**Aim of the exercise**
Search the records for the line with "You are a GUI". Output that line and each line after it, exactly, and stop at the end; omit pictures.

..........

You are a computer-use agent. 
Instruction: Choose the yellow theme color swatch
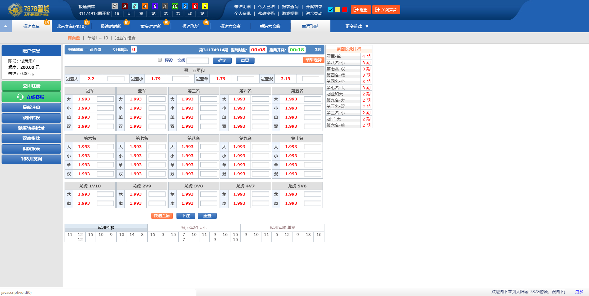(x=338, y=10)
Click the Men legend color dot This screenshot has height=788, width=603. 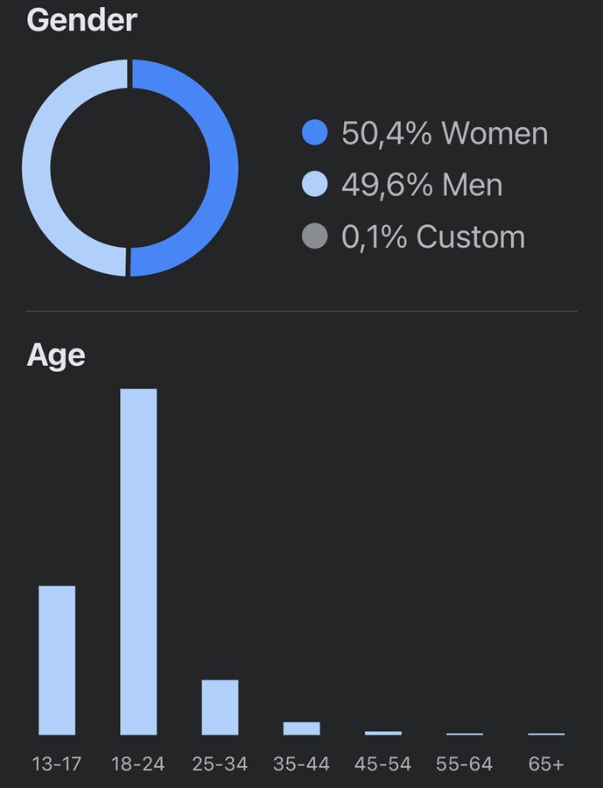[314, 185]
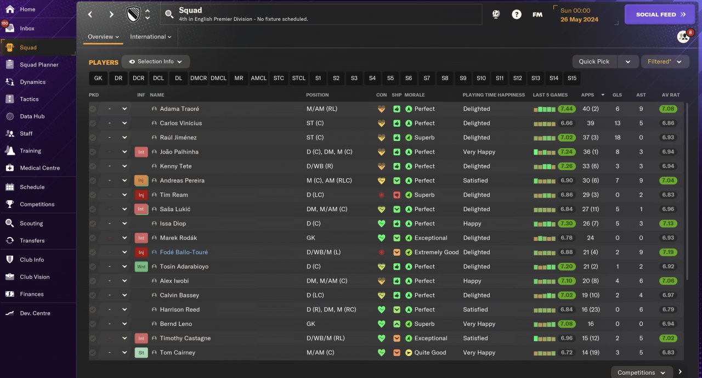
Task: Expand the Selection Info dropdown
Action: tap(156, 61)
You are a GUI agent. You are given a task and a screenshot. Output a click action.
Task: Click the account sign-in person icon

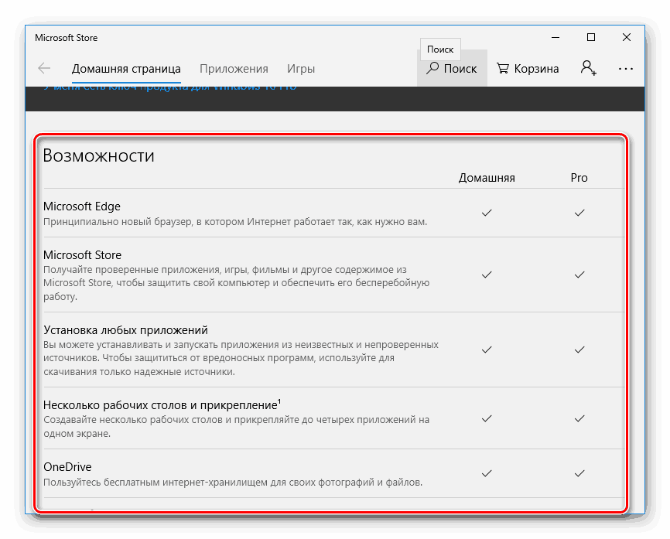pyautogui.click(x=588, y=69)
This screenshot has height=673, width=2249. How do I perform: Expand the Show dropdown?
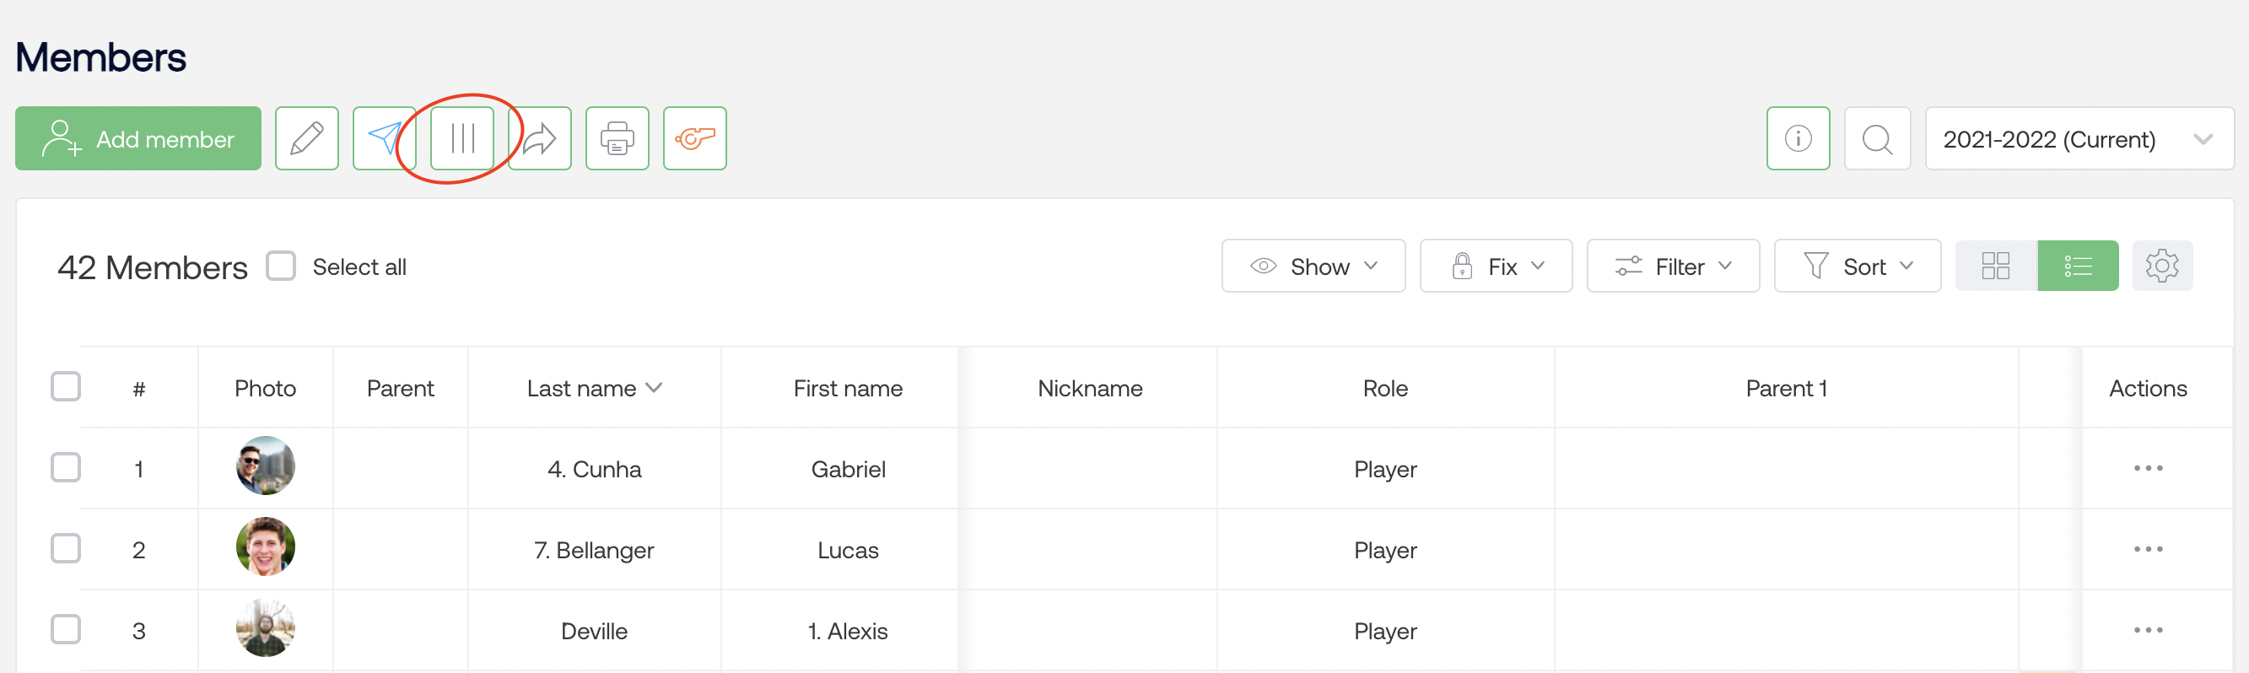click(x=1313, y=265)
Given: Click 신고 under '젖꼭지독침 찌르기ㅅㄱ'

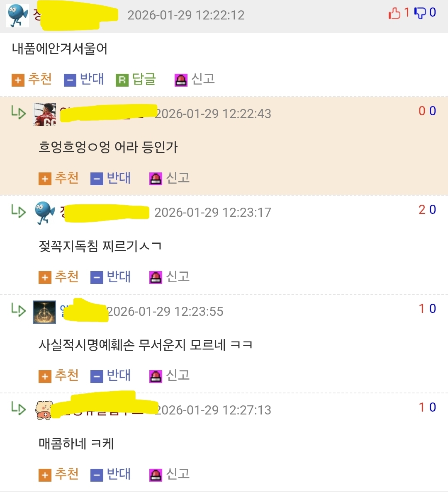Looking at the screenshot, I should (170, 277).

..........

**Answer below**
You are a GUI agent. You are given a task and a screenshot. Output a click action.
Task: Click the account sign-in person icon

pyautogui.click(x=588, y=69)
This screenshot has height=673, width=2249. How do I perform: Expand the Show dropdown?
click(x=1313, y=265)
Given: Click 신고 under '젖꼭지독침 찌르기ㅅㄱ'

Looking at the screenshot, I should (170, 277).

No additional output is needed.